Diante dos números, uma primeira hipótese seria a de que esses 3% são bastante conhecidos, muitíssimo influentes e é a exclusivamente deles que provém o preconceito identificado por 91% dos brasileiros e das brasileiras. Considerando o absurdo dessa ideia, estamos num impasse: no Brasil, parece existir um racismo sem racistas. Justamente esse paradoxo é que parece explicar por que as injúrias raciais proferidas por uma menina branca do Rio Grande do Sul a tornaram, do dia para a noite, a inimiga número 1 da nação.
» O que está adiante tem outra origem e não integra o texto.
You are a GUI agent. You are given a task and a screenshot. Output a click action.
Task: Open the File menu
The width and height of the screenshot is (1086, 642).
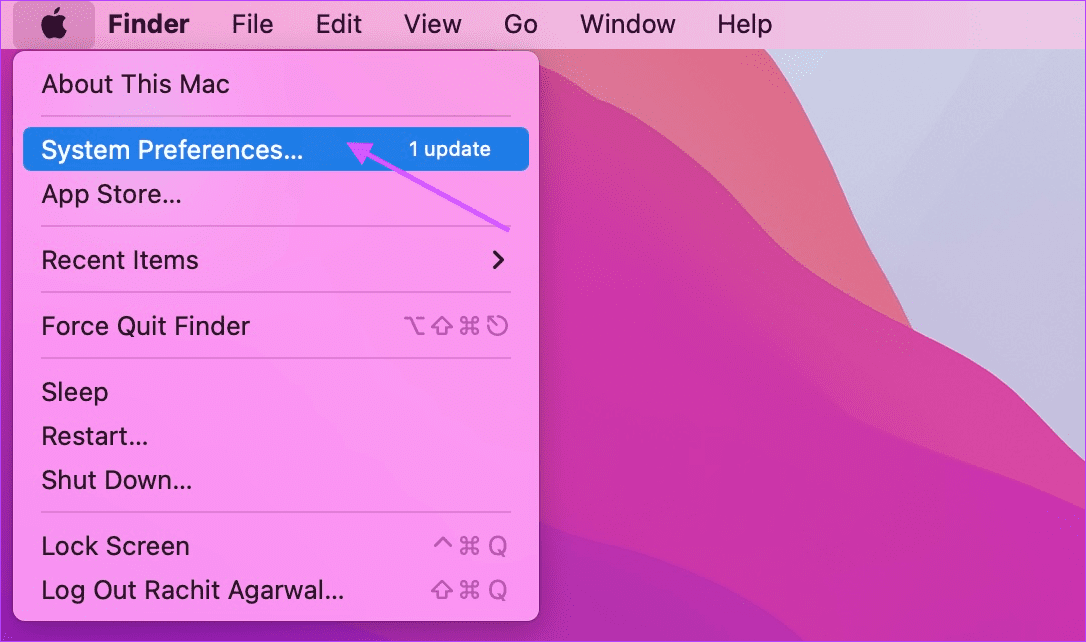252,24
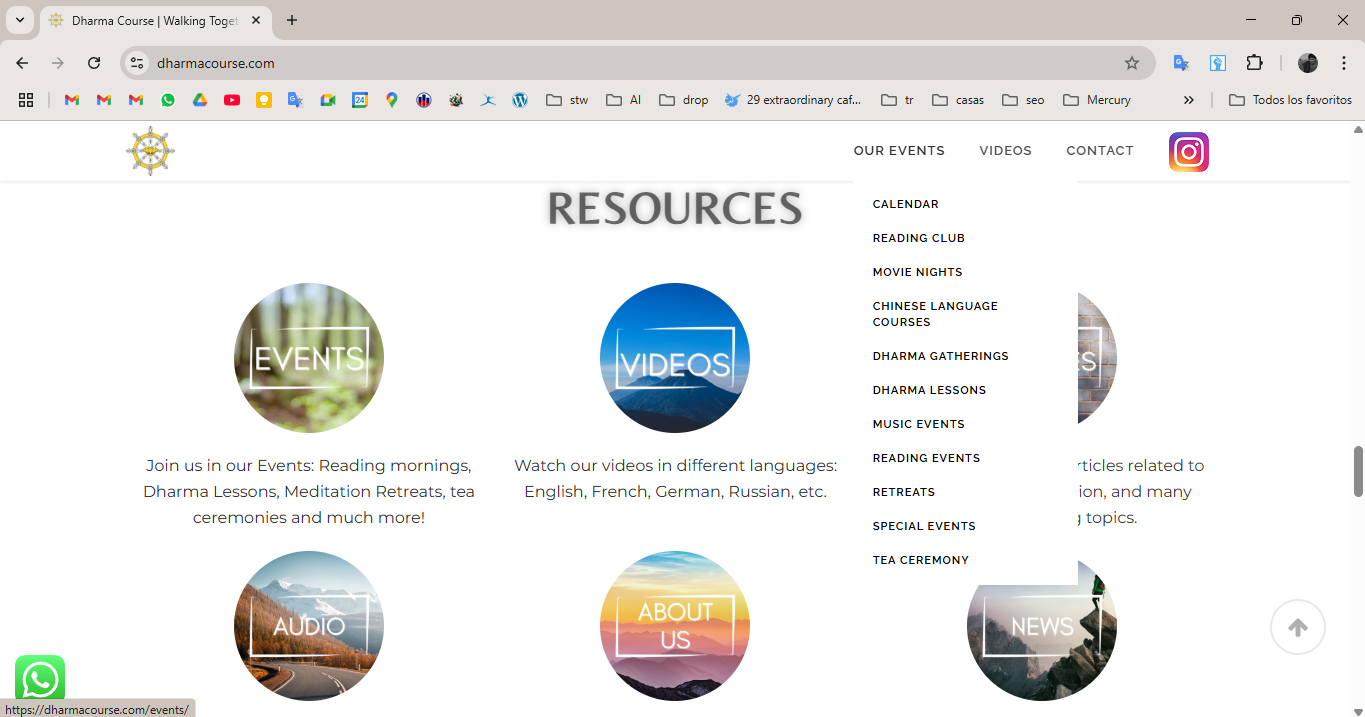The height and width of the screenshot is (717, 1365).
Task: Open the YouTube bookmark icon
Action: 232,100
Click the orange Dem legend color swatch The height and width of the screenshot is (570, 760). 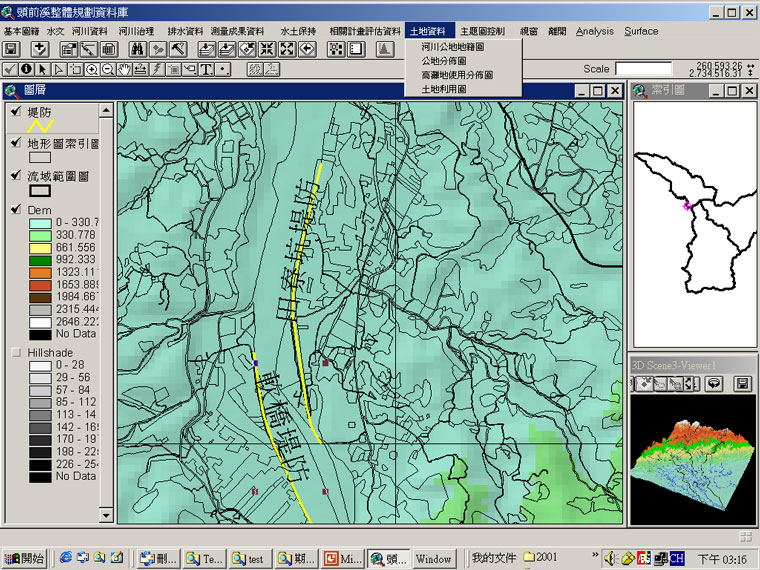click(x=40, y=272)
Em geral, o racista brasileiro prefere pensar que racista é o outro, o que faz xingamentos diretos a um indivíduo específico, passíveis de todos os rigores da lei. Os casos cotidianos de inferiorização, os comentários “inofensivos”, as “piadas” de preto, isso tudo, para muitos, é bobagem. Muitos, na verdade, dão-se por satisfeitos se puderem continuar com seu discurso impregnado de preconceito sem arcar com o ônus que é receber a pecha de racista. No entanto, talvez para se sentirem melhores do que realmente são, essas mesmas pessoas se apressam sempre que possível para atribuir a outrem a inominável ofensa que, quando proferida por pessoas negras, tende a ser vista como exagero e vitimismo: “seu racista!”

A torcedora gremista não é a primeira em tempos recentes a catalisar esse sentimento. Poucos anos atrás, em 2009, o zagueiro argentino Desábato foi alçado à categoria de inimigo da nação ao xingar, em partida pela taça Libertadores, o atacando são-paulino Grafite. Na ocasião, novamente o termo “macaco” (a criatividade dos racistas é muito limitada) chocou o mesmo Brasil que acha natural nomear alguém a partir da analogia com algo de cor preta. No caso, o termo “grafite” demarca no codinome do jogador sua condição social desfavorável, fazendo com que, ao nomeá-lo, seja sempre delimitado seu lugar social e as implicações dele. Não vemos isso como problema se a atitude provém de brasileiros, gente boa e cordata. Mas não venha aqui um argentino chamar de macaco o “nosso neguinho”. Isso nunca!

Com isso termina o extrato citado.